[PROBLEM DETAILS]: Copy out all lines of the records in which the word "magnifier" appears.

[Pixel coordinate grounding data]
····················

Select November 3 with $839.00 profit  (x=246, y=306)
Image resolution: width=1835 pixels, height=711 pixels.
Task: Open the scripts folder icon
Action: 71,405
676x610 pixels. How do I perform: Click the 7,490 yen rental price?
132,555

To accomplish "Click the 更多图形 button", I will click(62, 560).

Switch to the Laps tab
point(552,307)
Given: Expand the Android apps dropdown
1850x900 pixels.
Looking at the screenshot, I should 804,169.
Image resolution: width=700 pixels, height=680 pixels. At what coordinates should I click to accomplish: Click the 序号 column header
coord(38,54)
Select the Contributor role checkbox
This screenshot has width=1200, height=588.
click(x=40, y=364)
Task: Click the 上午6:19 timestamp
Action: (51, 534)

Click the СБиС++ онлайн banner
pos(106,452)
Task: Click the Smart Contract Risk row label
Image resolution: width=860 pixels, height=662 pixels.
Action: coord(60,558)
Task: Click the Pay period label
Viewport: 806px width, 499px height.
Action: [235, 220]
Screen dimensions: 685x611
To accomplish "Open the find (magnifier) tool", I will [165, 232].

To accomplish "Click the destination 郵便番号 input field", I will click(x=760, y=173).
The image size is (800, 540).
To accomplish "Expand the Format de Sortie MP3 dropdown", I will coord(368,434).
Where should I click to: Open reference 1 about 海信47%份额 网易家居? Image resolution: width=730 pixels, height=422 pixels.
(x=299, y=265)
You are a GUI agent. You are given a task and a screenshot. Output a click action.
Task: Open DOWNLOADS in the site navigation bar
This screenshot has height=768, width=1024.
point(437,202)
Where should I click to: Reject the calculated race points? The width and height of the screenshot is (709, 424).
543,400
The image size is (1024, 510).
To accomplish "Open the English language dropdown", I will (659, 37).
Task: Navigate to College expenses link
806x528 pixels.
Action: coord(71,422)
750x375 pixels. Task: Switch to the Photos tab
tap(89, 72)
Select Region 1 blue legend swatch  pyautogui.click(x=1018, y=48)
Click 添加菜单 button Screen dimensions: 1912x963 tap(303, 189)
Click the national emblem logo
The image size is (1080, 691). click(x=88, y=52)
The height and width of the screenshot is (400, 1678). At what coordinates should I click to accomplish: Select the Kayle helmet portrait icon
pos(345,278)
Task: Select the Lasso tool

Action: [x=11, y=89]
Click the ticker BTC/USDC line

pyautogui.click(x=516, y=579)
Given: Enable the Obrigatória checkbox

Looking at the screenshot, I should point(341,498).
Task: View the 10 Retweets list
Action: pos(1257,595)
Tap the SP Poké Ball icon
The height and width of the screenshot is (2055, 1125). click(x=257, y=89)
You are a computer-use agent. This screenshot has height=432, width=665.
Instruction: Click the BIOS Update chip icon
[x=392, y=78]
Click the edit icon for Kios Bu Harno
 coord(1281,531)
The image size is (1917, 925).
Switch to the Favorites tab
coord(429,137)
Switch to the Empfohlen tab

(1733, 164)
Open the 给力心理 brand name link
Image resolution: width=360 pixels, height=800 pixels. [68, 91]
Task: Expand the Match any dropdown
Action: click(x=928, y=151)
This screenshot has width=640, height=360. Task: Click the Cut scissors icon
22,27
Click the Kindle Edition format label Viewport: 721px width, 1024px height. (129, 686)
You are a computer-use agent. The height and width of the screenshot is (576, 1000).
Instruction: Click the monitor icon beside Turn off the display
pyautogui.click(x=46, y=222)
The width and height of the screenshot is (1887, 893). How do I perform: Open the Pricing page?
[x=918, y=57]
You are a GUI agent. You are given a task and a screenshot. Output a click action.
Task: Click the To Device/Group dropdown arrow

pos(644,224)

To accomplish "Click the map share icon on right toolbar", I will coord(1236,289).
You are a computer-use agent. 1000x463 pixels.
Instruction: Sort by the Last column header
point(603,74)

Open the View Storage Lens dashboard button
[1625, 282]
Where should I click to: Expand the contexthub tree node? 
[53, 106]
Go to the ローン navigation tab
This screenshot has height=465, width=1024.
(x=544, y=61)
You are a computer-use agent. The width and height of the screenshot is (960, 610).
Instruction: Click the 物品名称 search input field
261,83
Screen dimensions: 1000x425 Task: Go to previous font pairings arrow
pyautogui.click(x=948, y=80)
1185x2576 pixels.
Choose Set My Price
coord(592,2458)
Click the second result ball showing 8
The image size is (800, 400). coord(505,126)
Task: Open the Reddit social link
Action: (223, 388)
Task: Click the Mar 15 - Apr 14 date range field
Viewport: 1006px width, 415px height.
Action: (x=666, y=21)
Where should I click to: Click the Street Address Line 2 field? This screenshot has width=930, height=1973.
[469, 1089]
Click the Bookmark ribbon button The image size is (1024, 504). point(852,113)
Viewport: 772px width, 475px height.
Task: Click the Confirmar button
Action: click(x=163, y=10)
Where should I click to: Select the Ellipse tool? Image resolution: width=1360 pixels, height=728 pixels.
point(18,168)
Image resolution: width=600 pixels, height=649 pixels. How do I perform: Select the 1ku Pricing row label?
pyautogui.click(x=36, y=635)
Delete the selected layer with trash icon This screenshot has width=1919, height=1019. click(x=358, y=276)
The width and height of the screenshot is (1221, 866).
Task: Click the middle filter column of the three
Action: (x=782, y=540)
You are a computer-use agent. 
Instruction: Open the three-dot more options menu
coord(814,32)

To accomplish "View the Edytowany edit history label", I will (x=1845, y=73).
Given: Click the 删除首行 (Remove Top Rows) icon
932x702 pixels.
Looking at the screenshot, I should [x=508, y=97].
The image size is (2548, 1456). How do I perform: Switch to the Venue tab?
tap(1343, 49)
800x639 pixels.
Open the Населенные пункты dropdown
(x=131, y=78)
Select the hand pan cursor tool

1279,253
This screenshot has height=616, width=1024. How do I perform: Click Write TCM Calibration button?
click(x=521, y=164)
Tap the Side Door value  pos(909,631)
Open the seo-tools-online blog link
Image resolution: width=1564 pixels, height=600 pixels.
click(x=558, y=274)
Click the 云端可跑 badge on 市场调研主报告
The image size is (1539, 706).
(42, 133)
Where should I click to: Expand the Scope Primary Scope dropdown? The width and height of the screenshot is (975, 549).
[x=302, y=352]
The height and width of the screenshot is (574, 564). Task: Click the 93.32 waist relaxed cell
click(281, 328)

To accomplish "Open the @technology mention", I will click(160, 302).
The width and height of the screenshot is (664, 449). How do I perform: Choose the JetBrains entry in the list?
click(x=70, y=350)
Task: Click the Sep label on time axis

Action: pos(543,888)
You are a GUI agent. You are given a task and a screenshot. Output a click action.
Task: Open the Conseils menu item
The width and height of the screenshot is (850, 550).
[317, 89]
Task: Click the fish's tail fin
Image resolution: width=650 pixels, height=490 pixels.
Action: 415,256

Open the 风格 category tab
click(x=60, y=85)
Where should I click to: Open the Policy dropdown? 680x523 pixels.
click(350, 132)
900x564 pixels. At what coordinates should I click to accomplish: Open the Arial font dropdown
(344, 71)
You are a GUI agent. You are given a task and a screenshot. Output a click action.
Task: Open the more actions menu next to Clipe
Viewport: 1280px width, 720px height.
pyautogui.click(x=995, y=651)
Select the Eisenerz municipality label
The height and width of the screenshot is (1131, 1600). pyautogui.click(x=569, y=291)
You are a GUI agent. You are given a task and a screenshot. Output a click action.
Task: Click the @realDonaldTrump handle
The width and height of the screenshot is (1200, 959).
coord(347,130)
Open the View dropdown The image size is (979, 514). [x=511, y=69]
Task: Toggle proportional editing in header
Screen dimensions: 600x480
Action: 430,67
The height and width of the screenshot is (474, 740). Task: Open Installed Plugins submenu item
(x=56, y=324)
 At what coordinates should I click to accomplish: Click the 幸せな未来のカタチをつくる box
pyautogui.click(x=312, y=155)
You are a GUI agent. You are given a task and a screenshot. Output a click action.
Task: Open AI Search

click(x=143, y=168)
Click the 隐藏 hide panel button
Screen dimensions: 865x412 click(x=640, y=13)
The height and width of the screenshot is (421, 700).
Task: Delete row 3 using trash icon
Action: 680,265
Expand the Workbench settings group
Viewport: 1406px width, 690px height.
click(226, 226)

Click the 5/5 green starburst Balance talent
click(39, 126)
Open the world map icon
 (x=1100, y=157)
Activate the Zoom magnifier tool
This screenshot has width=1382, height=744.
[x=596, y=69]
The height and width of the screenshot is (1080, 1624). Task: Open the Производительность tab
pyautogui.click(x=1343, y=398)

····················

[SOLVED EXERCISE]:
To accomplish "Open the find (magnifier) tool", I will [165, 232].
Activate the Zoom magnifier tool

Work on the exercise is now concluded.